O dólar sobe forte desde o início do ano. A economia, aqui e no exterior, não explica a trajetória do real, bem pior do que a de outras moedas.
Fernando Haddad, sutil, deu a dica: “O melhor é acertar a comunicação, tanto em relação à autonomia do Banco Central quanto ao arcabouço fiscal”. “Quem não se comunica se estrumbica”, dizia, menos sutil, Abelardo Chacrinha. Errando na comunicação, Lula estrumbica a si mesmo e a seu governo.
Quando o assunto é dólar, presidente da República só pode dizer o seguinte: “O câmbio é flutuante: ele flutua”. Se o assunto é taxa de juros, pode dizer o seguinte: “O Banco Central é autônomo”. Qualquer coisa diferente gera especulação.
Lula está no terceiro mandato e ainda não aprendeu o bê-á-bá. Critica os juros, ataca o presidente do Banco Central (que não tem mesmo compostura, diga-se), se queixa de que “eu tenho que esperar ele terminar o mandato e indicar alguém”. Sobre o dólar, diz que “não é normal o que está acontecendo (…), que é uma especulação (…), temos que fazer alguma coisa”. Convoca reunião sobre o assunto.
Lula alimenta a especulação que critica. Sem ver o óbvio círculo vicioso, chama de “cretinos” os que associam os soluços do mercado ao que diz.
“Fernando Haddad, sutil, deu a dica: o melhor é acertar a comunicação sobre autonomia do BC e arcabouço fiscal”
Diante da disparada do dólar na terça 2, Lula recuou. Mas continua com a mesma visão, sem ver o que interessa.
O governo brasileiro gasta demais e gasta mal. Os serviços prioritários, como educação, saúde e segurança são abaixo da crítica e, mesmo assim, a carga tributária, das mais altas do planeta, não paga a conta: o país está sempre pegando dinheiro novo emprestado.
Os grandes sumidouros de dinheiro são conhecidos. A Previdência passou por uma reforma, não deveria ser mais problema, mas é. Intensamente combatida pelo PT, a reforma foi diluída e se tornou insuficiente.
O funcionalismo público é caríssimo: há gente demais, que ganha mais do que a iniciativa privada paga, desfruta de uma estabilidade em geral indevida e de uma Previdência ainda mais deficitária do que o regime geral. A reforma administrativa é urgente.

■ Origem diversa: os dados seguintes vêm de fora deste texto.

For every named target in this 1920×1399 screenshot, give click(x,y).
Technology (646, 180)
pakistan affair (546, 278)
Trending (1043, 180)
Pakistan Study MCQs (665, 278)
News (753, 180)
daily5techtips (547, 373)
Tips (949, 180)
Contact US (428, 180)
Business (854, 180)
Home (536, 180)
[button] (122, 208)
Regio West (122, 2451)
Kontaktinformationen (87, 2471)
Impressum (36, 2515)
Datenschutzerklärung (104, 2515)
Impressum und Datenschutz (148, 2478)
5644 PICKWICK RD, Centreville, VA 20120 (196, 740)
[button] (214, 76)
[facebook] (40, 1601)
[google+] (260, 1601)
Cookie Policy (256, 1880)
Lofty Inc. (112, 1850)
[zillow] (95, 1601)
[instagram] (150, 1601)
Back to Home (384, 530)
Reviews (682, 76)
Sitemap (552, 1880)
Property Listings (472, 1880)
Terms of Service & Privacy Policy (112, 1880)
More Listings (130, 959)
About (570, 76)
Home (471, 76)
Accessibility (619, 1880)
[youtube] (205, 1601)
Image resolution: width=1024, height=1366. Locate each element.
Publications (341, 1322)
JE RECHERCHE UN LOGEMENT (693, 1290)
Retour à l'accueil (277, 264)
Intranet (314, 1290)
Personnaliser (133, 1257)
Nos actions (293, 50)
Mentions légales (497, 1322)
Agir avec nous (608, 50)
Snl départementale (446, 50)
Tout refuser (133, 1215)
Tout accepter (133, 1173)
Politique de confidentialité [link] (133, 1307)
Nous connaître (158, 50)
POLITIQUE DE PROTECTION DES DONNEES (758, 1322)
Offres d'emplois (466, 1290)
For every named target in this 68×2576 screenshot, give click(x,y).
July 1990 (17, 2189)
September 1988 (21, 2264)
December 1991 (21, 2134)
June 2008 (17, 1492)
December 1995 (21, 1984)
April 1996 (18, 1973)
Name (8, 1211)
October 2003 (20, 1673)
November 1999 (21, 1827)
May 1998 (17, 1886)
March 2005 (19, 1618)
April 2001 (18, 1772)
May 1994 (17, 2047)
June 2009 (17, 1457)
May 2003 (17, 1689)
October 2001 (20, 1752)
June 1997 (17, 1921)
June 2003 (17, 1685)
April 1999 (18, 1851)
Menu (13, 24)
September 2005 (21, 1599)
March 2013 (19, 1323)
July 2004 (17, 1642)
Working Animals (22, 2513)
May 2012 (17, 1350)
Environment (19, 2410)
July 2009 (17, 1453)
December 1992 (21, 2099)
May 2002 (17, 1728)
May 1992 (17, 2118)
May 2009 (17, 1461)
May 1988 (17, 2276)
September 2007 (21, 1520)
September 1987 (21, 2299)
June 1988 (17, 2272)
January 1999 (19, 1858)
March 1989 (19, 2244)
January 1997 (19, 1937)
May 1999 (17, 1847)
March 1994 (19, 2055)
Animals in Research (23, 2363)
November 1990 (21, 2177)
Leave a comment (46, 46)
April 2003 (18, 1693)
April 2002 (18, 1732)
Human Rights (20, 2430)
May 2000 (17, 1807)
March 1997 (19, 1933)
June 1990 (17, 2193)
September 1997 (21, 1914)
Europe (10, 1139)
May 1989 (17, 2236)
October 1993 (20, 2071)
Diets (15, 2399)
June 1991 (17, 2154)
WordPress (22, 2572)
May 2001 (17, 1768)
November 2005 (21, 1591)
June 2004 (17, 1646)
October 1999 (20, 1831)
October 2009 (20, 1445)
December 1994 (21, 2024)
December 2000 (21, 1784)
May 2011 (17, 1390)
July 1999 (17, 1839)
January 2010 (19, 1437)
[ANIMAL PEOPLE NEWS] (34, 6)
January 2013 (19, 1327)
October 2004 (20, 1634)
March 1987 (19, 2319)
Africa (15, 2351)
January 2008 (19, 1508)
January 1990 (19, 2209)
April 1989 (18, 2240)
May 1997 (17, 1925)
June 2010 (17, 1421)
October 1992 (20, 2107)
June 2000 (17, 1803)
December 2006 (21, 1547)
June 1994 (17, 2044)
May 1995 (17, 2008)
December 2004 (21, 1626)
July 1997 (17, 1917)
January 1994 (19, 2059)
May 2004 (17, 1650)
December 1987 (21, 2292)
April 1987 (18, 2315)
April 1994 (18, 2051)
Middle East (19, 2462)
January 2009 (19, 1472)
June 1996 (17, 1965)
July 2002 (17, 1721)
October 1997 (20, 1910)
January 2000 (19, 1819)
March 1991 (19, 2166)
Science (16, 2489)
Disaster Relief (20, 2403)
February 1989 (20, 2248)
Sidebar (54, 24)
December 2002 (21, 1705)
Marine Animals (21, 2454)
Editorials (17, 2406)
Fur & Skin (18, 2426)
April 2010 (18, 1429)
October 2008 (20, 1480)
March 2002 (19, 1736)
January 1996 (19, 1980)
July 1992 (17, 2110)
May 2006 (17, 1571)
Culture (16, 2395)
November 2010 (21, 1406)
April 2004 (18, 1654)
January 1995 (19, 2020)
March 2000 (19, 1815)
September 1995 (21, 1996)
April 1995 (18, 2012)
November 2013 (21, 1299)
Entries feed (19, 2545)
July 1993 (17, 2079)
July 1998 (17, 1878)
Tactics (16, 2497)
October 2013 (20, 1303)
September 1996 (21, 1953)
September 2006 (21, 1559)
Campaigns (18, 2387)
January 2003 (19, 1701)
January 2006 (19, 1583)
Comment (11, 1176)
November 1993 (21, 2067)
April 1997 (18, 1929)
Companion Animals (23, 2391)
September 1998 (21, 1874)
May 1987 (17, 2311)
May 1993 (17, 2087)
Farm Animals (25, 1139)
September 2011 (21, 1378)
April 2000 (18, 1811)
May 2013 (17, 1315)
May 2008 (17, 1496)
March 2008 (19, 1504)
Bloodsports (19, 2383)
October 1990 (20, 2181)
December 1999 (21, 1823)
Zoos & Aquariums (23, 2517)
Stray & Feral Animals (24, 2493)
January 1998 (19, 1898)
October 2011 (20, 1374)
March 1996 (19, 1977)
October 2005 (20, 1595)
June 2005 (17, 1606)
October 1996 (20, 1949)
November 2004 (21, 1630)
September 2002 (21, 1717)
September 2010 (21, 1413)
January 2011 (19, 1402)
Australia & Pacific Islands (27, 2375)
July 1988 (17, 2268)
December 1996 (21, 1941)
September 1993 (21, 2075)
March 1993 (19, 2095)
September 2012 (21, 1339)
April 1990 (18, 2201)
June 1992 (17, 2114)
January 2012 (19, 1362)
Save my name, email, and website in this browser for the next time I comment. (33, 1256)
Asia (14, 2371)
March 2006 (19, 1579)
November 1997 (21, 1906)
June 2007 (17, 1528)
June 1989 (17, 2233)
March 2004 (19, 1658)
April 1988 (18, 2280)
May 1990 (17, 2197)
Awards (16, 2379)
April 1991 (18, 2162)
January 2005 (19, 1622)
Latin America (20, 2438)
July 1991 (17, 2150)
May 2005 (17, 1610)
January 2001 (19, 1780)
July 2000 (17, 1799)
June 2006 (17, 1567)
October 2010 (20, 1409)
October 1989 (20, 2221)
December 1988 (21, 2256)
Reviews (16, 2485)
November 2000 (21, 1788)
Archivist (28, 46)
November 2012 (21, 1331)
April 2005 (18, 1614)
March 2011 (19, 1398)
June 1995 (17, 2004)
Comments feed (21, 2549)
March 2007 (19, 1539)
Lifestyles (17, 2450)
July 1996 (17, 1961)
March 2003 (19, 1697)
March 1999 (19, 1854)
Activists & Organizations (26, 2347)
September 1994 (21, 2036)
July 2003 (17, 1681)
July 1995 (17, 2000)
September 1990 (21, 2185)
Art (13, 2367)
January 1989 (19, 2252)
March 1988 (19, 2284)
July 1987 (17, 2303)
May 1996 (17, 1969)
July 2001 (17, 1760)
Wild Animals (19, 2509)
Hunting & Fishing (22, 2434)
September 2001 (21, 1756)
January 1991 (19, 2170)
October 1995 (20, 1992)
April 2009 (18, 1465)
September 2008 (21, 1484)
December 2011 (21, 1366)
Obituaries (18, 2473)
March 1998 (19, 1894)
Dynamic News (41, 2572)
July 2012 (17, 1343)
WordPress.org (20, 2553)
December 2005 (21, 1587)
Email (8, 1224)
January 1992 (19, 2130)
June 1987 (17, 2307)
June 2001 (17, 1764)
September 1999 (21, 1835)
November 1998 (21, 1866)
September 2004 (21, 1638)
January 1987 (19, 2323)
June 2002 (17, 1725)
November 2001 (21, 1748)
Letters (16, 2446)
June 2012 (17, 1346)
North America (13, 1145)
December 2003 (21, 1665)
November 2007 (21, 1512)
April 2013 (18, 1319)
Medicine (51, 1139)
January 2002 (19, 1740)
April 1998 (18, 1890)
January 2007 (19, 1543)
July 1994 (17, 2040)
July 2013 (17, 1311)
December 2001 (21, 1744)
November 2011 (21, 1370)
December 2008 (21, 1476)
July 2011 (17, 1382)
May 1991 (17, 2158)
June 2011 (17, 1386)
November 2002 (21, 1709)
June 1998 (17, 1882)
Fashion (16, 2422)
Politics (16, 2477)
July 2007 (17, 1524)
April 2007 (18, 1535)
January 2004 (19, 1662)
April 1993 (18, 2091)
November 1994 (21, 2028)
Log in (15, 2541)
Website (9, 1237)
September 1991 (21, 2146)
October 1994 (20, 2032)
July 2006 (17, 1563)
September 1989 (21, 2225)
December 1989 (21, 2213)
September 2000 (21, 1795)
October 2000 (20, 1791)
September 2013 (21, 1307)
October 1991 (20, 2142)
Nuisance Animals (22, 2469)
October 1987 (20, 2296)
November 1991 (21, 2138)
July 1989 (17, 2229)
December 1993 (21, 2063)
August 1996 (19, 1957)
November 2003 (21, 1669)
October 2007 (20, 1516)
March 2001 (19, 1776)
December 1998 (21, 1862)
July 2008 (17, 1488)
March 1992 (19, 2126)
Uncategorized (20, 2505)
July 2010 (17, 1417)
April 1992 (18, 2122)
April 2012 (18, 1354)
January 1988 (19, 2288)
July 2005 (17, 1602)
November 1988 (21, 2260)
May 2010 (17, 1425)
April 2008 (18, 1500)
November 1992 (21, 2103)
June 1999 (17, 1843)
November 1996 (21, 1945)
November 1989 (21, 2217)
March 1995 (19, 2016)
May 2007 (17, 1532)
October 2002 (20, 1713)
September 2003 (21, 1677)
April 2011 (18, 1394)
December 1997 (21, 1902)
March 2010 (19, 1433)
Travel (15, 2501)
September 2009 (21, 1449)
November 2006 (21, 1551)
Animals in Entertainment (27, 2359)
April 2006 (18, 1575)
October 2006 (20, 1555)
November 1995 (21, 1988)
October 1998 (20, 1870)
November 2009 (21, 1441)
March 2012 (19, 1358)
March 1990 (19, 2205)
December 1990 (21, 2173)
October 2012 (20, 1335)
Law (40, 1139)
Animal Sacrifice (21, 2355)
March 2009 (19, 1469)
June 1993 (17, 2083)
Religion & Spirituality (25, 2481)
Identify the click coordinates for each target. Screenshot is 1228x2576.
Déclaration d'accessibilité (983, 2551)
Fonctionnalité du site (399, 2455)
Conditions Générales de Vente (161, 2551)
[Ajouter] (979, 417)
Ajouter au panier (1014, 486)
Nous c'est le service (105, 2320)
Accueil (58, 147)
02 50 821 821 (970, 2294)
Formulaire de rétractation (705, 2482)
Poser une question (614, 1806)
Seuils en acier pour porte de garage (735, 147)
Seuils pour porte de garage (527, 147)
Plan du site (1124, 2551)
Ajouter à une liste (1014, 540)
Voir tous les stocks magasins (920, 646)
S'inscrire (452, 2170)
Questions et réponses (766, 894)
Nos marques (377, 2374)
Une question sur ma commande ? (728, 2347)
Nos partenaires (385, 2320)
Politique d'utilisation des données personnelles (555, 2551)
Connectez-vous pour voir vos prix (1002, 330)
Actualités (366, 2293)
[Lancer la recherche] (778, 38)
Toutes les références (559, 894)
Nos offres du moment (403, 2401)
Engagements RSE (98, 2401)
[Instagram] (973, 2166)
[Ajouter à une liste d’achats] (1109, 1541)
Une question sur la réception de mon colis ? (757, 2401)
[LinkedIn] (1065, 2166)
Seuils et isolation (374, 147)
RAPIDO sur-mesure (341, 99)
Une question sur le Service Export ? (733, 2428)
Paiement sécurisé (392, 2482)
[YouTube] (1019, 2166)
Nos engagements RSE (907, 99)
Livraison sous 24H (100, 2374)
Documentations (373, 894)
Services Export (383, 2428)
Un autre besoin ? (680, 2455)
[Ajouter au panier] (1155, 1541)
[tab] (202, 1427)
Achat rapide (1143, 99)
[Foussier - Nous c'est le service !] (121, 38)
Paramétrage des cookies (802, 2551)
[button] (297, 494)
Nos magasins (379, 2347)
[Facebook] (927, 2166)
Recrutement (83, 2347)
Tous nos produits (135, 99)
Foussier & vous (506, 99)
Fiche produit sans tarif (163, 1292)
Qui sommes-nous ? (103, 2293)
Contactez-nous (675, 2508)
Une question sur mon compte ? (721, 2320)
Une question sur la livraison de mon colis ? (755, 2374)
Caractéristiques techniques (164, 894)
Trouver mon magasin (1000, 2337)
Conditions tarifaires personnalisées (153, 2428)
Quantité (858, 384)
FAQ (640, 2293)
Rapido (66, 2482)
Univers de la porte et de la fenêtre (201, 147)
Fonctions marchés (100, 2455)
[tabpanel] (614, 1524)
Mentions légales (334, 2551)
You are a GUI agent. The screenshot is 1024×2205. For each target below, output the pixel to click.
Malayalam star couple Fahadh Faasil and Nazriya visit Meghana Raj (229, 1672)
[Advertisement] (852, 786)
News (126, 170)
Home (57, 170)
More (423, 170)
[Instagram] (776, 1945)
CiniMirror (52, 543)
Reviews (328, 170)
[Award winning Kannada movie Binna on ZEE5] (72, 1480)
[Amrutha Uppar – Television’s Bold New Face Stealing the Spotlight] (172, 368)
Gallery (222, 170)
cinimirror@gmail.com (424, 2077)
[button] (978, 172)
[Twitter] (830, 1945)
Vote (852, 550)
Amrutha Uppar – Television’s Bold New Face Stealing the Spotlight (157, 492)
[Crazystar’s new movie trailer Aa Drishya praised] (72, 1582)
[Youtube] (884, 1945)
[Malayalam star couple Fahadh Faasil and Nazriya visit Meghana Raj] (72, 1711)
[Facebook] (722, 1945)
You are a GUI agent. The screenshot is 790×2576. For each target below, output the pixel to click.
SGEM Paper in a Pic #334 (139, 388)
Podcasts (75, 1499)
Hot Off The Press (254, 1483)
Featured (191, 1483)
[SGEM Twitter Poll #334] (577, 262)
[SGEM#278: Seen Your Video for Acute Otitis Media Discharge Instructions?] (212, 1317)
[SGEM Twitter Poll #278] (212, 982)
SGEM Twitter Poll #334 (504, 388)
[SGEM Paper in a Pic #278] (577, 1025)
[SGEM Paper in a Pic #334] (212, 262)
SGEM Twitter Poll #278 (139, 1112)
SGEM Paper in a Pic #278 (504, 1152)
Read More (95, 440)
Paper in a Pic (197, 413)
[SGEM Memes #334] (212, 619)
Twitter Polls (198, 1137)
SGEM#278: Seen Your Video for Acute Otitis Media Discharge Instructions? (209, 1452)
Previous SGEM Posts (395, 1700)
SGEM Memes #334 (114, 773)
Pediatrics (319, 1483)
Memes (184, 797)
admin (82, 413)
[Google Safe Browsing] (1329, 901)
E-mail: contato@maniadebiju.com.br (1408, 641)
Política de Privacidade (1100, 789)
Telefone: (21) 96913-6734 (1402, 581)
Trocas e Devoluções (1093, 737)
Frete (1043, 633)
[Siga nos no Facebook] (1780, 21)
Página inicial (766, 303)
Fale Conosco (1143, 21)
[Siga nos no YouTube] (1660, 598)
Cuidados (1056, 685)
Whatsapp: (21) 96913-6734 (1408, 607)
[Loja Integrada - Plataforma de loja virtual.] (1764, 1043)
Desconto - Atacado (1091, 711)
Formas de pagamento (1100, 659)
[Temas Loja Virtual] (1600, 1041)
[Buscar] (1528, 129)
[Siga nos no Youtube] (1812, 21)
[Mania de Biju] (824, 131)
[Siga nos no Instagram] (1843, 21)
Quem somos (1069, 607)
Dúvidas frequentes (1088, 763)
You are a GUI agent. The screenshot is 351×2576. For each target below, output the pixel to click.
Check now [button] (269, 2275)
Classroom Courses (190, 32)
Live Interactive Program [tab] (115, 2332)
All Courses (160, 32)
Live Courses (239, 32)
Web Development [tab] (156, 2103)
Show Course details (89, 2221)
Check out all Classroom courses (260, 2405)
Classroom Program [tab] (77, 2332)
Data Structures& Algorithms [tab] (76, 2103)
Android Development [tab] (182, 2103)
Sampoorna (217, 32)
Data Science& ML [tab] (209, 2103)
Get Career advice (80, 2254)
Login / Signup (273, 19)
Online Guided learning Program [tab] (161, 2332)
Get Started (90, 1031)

Há as subvenções tributárias. “De repente, você descobre que tem 546 bilhões de reais em benefício fiscal para os ricos”, disse um Lula “perplexo”. Perplexos ficamos nós, os cretinos: Lula está no terceiro mandato, no cargo há um ano e meio, mas não sabia dos subsídios (boa parte dos quais criada por governos do PT)? E ainda defende subsídio novo para a indústria automotiva?
E há o custo dos juros da dívida, dos quais Lula tanto reclama. Mas a taxa de juros não é uma decisão arbitrária do Banco Central. Ela é resultado da expectativa de inflação — que decorre em parte da responsabilidade fiscal do governo. Lula gasta mais do que arrecada (a dívida aumenta), demonstra que isso não vai mudar (o juro não cai), o custo da dívida só cresce.
“Não tenho que prestar contas a nenhum ricaço desse país. Tenho que prestar contas ao povo pobre.” Lula não é “o povo na Presidência”, como supõe, mas tem razão. Seu compromisso é acima de tudo com os pobres.
E todos os sumidouros de dinheiro representam transferência de renda de pobres para não pobres.